The mock trumpet is a single-reed woodwind instrument popular during the second half of the seventeenth century, especially in England.  By the 1720s, the mock trumpet was documented in use in the New World.

The mock trumpet predated the chalumeau and may be one of the primary predecessors of both the chalumeau and  clarinet. Thurston Dart wrote that the mock trumpet was the name for the chalumeau in England, and that music was published for it in 1698. 

Mock trumpets are keyless reed-pipes, closed on one end by the natural joint of the cane and wrapped in leather.  The reed is idioglottal, meaning that it is a tongue cut but not detached from the reed itself.  The reed was placed on the upper side of the instrument and vibrated against the upper lip; the pipe had six tone holes on top and one in the back.  Early chalmeaus used idioglot reeds, as shown in the debate as to whether to install reeds up or down. Rice said the idioglot reed was installed with the split going from the top downward (anaglott).

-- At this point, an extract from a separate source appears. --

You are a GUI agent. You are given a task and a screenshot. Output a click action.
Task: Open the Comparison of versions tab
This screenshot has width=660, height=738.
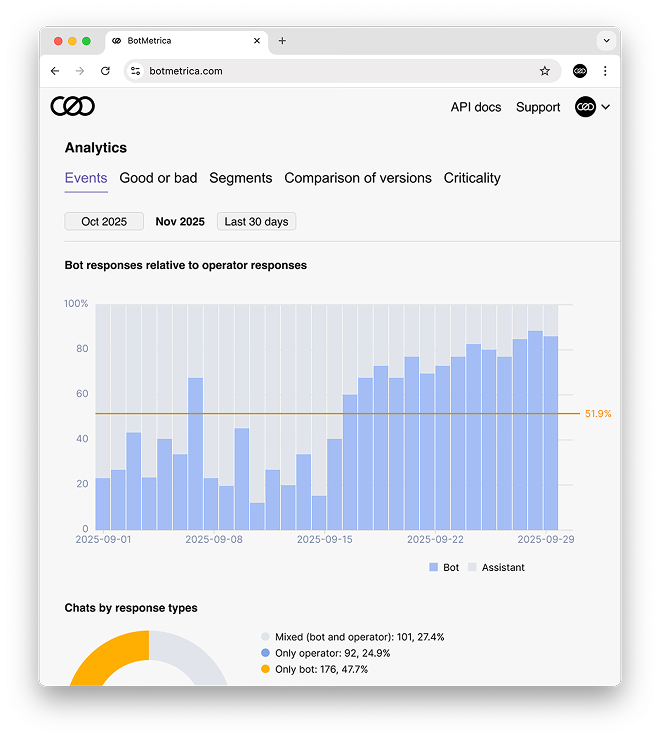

Documented music for the mock trumpet primarily includes tutors and method books, indicating that this was an instrument studied in the Western Classical tradition.

Tuning
The instrument as played in England was in the key of G. Content from The Fourth Compleat Book for the Mock Trumpet, "published between November 1706 and October 1708" showed the available notes to be  G4, A4, B4, C5, D5, E5, F5, G5. (Converted to scientific pitch notation.) While this is almost a diatonic scale in G major,  it would need an F# for that. Rather this is C major, with the music included written in that scale.